Nuova udienza davanti al Tribunale di Lagonegro: ascoltati cinque testimoni nel processo che vede imputato l’ex sindaco Giovanni Fortunato e altre sei persone
Nuova udienza davanti al Tribunale di Lagonegro nel processo che vede imputati l’ex sindaco di Santa Marina, Giovanni Fortunato, e altre sei persone. Il procedimento riguarda, a vario titolo, le accuse di corruzione, concussione e lottizzazione abusiva.
Nel corso dell’udienza, presieduta dal giudice Edivige Centore, sono stati ascoltati cinque testimoni. Tra questi anche don Antonino Savino, parroco di Santa Marina all’epoca dei fatti, che ha confermato in aula quanto già dichiarato durante le indagini preliminari.
Le dichiarazioni del parroco
Accompagnato in Tribunale da don Marcello Cozzi, don Antonino Savino ha descritto Giovanni Fortunato come la figura centrale della vita amministrativa del paese.
«Non si muove foglia che Giovanni non voglia.
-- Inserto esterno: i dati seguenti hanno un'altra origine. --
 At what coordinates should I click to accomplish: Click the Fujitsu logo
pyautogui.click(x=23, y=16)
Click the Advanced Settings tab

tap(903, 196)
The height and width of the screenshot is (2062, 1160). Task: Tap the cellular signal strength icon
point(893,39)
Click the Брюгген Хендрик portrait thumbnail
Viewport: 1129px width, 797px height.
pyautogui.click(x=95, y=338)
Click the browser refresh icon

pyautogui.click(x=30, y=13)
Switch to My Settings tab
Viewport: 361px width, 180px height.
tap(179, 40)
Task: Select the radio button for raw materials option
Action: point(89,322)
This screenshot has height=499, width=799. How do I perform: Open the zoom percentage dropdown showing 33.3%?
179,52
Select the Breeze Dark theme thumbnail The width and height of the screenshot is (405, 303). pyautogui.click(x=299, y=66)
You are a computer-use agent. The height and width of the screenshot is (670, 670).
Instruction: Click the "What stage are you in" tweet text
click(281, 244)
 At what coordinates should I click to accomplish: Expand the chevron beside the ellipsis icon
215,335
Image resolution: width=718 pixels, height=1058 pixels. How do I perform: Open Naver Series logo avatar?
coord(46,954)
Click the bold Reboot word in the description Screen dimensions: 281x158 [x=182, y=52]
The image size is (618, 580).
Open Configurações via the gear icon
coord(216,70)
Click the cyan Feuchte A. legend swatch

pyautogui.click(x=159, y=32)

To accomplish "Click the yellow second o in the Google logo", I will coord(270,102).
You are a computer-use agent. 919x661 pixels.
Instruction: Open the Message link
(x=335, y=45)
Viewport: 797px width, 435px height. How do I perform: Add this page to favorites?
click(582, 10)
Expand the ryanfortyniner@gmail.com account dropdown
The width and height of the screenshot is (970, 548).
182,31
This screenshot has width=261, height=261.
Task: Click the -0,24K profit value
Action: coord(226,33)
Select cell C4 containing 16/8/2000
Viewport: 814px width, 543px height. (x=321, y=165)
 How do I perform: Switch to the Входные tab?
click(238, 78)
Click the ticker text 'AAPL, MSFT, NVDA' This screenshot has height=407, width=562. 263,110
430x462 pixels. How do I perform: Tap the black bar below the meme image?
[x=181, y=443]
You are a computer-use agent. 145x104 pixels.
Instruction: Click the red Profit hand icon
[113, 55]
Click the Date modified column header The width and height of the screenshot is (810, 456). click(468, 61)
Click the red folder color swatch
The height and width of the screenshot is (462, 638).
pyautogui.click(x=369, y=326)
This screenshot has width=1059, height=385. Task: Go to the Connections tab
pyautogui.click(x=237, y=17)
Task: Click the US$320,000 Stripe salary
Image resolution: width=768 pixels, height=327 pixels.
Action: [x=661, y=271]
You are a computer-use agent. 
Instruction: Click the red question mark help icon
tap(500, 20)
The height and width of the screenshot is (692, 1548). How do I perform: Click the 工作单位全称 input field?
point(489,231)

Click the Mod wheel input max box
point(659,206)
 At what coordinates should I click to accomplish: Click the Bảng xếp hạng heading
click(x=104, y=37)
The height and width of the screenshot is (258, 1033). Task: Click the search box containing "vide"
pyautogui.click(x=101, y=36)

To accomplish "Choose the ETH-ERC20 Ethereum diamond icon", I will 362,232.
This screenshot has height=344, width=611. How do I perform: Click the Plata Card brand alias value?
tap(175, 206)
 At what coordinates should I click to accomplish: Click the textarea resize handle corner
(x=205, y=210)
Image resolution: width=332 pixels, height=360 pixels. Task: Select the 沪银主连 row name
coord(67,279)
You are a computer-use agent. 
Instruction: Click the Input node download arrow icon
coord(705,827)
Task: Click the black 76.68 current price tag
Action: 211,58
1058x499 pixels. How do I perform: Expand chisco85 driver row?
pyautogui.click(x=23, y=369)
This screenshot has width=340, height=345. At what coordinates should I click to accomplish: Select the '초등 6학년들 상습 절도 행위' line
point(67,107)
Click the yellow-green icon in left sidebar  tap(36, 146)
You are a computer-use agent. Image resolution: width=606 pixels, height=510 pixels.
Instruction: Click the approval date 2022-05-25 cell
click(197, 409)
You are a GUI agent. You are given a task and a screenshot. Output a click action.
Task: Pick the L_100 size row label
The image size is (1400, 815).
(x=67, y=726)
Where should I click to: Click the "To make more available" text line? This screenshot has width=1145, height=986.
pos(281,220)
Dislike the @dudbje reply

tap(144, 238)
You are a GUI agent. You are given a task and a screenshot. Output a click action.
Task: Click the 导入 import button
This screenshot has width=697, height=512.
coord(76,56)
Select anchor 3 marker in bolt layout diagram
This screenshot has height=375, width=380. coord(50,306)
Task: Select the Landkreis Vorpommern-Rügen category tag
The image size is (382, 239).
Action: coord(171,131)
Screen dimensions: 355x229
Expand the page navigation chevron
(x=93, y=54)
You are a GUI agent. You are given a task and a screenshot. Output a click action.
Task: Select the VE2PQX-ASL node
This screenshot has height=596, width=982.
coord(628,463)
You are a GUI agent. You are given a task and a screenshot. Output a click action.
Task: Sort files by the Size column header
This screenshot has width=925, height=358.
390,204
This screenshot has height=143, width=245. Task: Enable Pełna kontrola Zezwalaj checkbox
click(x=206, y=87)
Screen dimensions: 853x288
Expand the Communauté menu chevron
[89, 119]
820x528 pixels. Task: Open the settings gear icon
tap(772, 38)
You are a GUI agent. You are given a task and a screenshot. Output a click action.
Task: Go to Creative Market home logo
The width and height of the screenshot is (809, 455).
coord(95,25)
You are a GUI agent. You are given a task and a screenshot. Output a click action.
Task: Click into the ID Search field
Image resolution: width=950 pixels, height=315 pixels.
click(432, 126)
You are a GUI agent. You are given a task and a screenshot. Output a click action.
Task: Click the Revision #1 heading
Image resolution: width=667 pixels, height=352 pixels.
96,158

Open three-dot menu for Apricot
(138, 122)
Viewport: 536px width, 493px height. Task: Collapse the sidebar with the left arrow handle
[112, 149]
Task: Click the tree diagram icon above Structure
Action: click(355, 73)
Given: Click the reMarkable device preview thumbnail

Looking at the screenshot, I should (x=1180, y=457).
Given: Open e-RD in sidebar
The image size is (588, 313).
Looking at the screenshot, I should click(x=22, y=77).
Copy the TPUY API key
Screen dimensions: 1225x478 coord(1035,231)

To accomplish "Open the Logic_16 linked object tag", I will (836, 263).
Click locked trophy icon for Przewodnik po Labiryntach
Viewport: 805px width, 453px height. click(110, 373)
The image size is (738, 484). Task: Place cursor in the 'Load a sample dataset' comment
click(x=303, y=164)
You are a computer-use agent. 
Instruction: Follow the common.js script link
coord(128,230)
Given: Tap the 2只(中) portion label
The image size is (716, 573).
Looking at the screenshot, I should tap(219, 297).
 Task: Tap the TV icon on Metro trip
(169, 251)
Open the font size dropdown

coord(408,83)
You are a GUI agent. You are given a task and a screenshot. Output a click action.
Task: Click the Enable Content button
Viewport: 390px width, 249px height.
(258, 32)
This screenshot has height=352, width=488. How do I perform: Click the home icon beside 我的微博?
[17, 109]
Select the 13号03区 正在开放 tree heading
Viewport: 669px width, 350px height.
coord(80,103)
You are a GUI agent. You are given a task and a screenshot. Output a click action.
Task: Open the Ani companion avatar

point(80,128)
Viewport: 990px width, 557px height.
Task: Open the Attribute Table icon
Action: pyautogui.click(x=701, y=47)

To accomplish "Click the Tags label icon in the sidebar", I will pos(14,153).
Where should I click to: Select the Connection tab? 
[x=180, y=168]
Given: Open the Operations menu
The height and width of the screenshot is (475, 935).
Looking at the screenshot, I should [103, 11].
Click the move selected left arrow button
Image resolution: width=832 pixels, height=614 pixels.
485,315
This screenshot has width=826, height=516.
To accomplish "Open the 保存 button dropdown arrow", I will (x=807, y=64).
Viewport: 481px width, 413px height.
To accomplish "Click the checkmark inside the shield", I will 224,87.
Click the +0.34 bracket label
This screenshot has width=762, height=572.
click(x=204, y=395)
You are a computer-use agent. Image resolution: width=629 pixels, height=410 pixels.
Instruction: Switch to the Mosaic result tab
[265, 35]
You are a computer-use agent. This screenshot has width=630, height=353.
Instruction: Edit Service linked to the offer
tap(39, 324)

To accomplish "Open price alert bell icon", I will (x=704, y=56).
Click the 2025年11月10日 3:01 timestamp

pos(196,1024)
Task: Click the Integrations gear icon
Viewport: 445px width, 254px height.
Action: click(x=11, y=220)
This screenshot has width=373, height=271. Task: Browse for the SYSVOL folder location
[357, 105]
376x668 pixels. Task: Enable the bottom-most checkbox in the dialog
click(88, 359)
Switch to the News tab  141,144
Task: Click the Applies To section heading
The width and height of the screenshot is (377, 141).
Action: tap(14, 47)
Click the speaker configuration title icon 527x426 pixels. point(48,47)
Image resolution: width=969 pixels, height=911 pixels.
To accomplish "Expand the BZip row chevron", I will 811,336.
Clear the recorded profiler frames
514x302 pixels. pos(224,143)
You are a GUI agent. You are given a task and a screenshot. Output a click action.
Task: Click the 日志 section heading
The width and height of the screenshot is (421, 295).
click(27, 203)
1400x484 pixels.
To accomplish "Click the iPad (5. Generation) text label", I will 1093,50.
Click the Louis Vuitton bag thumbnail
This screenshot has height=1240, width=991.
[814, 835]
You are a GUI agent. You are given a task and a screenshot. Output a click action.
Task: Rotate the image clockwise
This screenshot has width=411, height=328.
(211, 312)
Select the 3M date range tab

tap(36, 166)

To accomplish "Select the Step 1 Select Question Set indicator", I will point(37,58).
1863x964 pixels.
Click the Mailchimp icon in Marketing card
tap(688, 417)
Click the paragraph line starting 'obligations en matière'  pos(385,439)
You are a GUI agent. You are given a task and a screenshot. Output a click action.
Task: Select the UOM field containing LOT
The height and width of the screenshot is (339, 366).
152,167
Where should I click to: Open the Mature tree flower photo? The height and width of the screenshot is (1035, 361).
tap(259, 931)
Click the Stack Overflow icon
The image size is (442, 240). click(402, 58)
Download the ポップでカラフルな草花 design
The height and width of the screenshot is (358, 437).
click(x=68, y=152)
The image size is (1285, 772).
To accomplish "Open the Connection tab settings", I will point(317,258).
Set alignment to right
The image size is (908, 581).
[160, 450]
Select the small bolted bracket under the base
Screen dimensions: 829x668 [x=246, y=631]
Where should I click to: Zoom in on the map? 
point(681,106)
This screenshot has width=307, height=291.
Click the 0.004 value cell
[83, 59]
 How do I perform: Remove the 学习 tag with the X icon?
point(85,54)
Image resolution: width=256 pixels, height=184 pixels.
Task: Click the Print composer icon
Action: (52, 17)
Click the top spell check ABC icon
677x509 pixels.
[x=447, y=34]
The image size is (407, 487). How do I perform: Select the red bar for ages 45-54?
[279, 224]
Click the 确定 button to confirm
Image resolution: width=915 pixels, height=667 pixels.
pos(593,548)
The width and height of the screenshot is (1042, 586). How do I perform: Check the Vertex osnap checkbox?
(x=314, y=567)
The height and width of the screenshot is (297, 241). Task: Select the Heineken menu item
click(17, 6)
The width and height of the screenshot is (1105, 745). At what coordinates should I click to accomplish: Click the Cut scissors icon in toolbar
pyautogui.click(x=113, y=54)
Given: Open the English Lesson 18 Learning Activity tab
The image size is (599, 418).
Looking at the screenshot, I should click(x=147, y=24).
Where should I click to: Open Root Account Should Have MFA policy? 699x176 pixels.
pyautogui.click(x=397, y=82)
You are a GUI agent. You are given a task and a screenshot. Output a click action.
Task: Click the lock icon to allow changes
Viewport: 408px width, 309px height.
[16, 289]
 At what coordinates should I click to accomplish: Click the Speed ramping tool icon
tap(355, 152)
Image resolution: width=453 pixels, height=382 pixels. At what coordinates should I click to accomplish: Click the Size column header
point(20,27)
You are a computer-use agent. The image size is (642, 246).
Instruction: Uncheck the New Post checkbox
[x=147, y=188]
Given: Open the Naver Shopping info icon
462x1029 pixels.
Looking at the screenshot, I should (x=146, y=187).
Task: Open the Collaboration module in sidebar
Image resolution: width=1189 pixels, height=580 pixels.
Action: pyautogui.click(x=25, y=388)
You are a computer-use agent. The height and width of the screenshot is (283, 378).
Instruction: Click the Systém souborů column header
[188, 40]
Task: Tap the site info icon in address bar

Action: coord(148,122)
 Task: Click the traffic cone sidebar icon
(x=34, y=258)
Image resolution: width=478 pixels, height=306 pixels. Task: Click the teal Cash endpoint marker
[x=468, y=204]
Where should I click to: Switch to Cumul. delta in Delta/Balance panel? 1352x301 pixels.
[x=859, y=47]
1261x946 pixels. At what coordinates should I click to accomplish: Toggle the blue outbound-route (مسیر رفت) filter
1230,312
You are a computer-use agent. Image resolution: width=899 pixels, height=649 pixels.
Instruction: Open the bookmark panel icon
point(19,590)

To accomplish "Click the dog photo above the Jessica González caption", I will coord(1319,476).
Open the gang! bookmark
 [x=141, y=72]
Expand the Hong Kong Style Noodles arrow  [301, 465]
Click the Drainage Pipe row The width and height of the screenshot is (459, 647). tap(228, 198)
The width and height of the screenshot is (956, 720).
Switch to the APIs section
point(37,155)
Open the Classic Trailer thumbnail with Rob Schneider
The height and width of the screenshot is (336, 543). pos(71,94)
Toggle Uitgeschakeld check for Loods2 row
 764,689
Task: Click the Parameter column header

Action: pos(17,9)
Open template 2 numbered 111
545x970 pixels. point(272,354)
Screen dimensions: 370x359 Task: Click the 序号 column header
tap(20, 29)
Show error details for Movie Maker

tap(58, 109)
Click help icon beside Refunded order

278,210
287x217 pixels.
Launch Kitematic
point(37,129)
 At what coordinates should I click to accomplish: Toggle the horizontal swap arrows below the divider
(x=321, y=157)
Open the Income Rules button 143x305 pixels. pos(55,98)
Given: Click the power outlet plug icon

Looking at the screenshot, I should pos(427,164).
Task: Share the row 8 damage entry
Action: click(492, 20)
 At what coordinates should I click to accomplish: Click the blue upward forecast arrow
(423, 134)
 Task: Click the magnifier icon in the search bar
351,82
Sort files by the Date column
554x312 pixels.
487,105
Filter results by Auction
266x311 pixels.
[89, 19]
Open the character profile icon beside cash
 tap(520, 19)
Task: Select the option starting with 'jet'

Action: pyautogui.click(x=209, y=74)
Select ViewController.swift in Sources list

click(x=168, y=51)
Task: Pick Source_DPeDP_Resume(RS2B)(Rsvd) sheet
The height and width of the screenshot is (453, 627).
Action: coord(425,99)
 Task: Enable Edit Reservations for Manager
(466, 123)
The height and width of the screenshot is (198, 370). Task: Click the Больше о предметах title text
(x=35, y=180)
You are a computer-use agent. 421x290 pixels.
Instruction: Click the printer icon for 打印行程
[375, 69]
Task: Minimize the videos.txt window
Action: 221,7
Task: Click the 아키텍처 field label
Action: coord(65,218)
A Santa Marina Fortunato era il deus ex machina», ha dichiarato il sacerdote nel corso della sua deposizione.
Secondo il parroco, a Santa Marina si sarebbe respirato un clima di timore: chi non era vicino all’ex sindaco avrebbe rischiato ritorsioni, mentre chi lo sosteneva avrebbe ricevuto un trattamento diverso.
Nel corso dell’istruttoria è stato affrontato anche il tema delle presunte ingerenze dell’ex primo cittadino sull’ufficio tecnico comunale, con particolare riferimento alla gestione delle pratiche di edilizia privata.
Le testimonianze degli imprenditori
Tra i testimoni ascoltati anche Demetrio Garozzo, titolare della società De.Ga.Gel. L’imprenditore, nel corso di una deposizione durata circa tre ore, ha riferito di presunte interferenze di Giovanni Fortunato nella gestione di pratiche e autorizzazioni comunali.
Garozzo ha inoltre raccontato la vicenda relativa a uno stabilimento balneare che aveva deciso di rilevare in società. Secondo la sua testimonianza, la pratica sarebbe stata seguita dal figlio dell’ex sindaco, mentre il Comune non avrebbe concesso l’autorizzazione perché Fortunato avrebbe preteso una quota di 50 mila euro. Si tratta di dichiarazioni rese nel corso del dibattimento che saranno oggetto di valutazione da parte del Tribunale.

È stato poi ascoltato Francesco De Biase, che ha riferito di una presunta richiesta di 7 mila euro avanzata dall’ex sindaco per la sistemazione di un muro di contenimento crollato nel suo terreno dopo lo smottamento di una strada comunale.
L’intervento di Nicola Tortora
Nel corso dell’udienza è intervenuto anche l’imprenditore immobiliare Nicola Tortora, imputato nel procedimento per una presunta tangente.
Tortora ha annunciato di aver presentato una denuncia per falsa testimonianza nei confronti dell’ingegnere Capozzoli, ascoltato nella precedente udienza. Il tecnico aveva riferito di aver ricevuto una confidenza relativa al pagamento di una somma di denaro.
L’imprenditore ha dichiarato di non conoscere Capozzoli e di non averlo mai incontrato, chiedendo che la denuncia fosse acquisita agli atti del processo. Una ricostruzione condivisa anche dall’altro imputato Antonio La Montagna.
Il Tribunale si riserva
Il pubblico ministero Vittorio La Sala e l’avvocato Franco Maldonato, legale delle parti civili, si sono opposti all’acquisizione della querela. Secondo Maldonato, la denuncia potrà eventualmente produrre effetti solo dopo la sentenza e non nella fase attuale del dibattimento.
Alla Corte è stato inoltre chiesto di acquisire alcuni documenti contenuti in una pendrive. Il Tribunale si è riservato di decidere sull’ammissibilità della documentazione.
La prossima udienza è stata fissata per l’8 settembre. Giovanni Fortunato continua a soggiornare ad Acquafredda di Maratea ed è tuttora sottoposto al divieto di dimora nella provincia di Salerno.